Passage provided
※ ※ ※

Showing posts with label Writing. Show all posts
Showing posts with label Writing. Show all posts

Thursday, June 4, 2009

Bird by Bird - Some Instructions on Writing and Life by Anne Lamott


“Listen to your broccoli, and your broccoli will tell you how to eat it.” Mel Brooks

I love Mel Brooks. What a great line. Anne Lamott must like him too, because she brings up this interesting point in her book on writing and life, Bird by Bird, an ode to anyone who struggles with one or the other, or both, period. It’s easy to lose our inner broccoli. As children we have it in spades. We’re born with no inhibitions, no preconceived notions as to what’s good and what’s not good. Like with broccoli for instance, we automatically assume it tastes great, after all it’s such a pretty bright green even if it does look like the bush next to the front porch.

The loud voice in our little head is open to new ideas like a sponge, something we adults sometimes call truth. For children, truth is like water vapor in a room on a humid day, it spreads to every corner of the empty space. As adults we gather that water like a fierce unforgiving rain cloud. Then we stomp it into the corner with our boot, and turn up our nose and say, “I wouldn’t eat that, it tastes like a tree,” or “You don’t need to know that,” or “Because I said so, that’s why,” until the loud voice becomes softer, a sound wave headed away from us, until eventually we hear nothing at all.

Welcome to adulthood.

“So,” she says, “try to calm down, get quiet, breathe, and listen.”
What good advice. This whole book is full of it. I laughed and cried at the same time. A child of hippy parents, Lamott is very philosophical and wise. She’s experienced a lot of sadness in her life. What she says rings true, sometimes in a painful, even funny way, if that’s possible. Doesn’t everyone know someone like that? Someone who has had deeply moving and sad experiences in their life, usually revolving around death, and who somehow come out shiny on the other side of the abyss? These are the people who hold the magnifying glass a little closer to our eyes and say again, “You’re missing it. Look and see.”

If you’re looking for writing advice, you should read this book. If you’re the kind of person who never dots their i’s or crosses their t’s because you’re in such a hurry, you should read this book. If sometimes you feel like a “treadmark on the underpants of life,” you should read this book. Because according to Lamont, “You can’t stop the raging storm, but singing can change the hearts and spirits of the people who are together on the ship.”

I liked having her for a shipmate for 236 pages. It made my daily walk to the plank that much easier. 4 stars

Friday, April 24, 2009

The evil twin word quiz -


For 5 embarrassing grammatical mistakes in writing, see here. I dare someone to give this test a try. Anyone 100%?

※ ※ ※

Information supplied

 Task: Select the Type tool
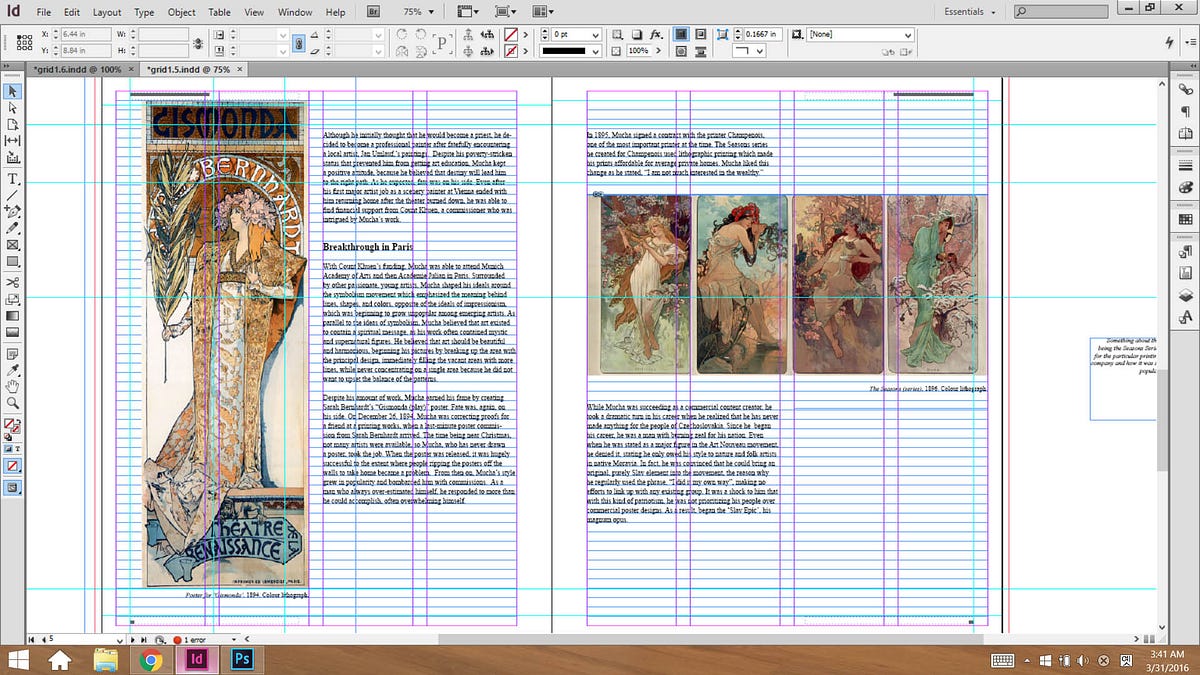coord(13,178)
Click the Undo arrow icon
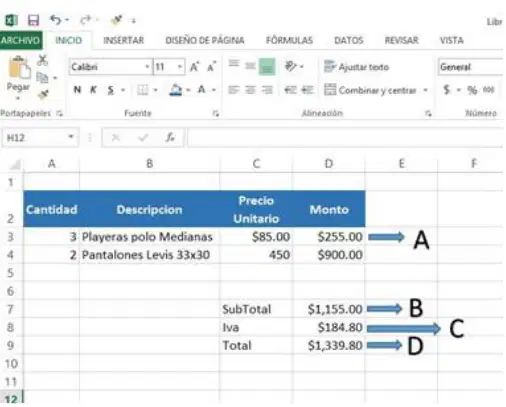The image size is (506, 407). [56, 20]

※ ※ ※

Directions for this task
Can you continue the writing blog from its last line? The material has no connection to the writing blog.

Response to this exercise
Wednesday, April 1, 2009

How Fiction Works by James Wood


The house of fiction has many windows, but only two or three doors.

In How Fiction Works, the critic James Wood tries “to be mindful of the common reader” and reduce what Joyce calls, “true scholastic stink” to bearable levels. Like an art critic would break down the elements of artistic style, from drawing to painting, to penciling in the appropriate amount of shade, Wood reveals aspects about the art of fiction. Is realism real? How do we define a successful metaphor? What is a character, etc? Old questions indeed but like he says in this book, he means to answer them differently, by asking a critic’s questions and offering a writer’s answers.

This being one of the only books I’ve ever read of this type, I found it short and readable, yet supremely condescending at the same time. I imagined Wood more than once in a cardboard-colored tweed jacket with a pipe tucked supremely in the corner of his mouth, whilst sitting in the orange upholstered wing chair amongst his vast library of Chekhov, Joyce, Nabokov, just to name a few. Like the guy who used to do those Mobile Masterpiece introductions. I felt snobby and the need to adopt an English accent while reading it.

But still, he made me take a deeper look, at words themselves, at characters, at the art of the effective metaphor. I learned the how’s and why’s of why New York garbage men call maggots, “disco rice,” why Marilynne Robison called a grave a “weedy little mortality patch,” and Katherine Manfield’s “grandmother saying her prayers like someone rummaging through tissue paper.”

He is particularly obsessed of a certain kind of visual simile and metaphor that describes fire, calling them “tremendously successful.”

Lawrence, seeing a fire in a grate, writes of it as “that rushing bouquet of new flames in the chimney” (Sea and Sardinia). Hardy describes a “scarlet handful of fire” in Gabriel Oaks cottage in Far from the Madding Crowd. Bellow has this sentence in his story A Silver Dish: “The blue flames fluttered like a school of fish in the coal fire.”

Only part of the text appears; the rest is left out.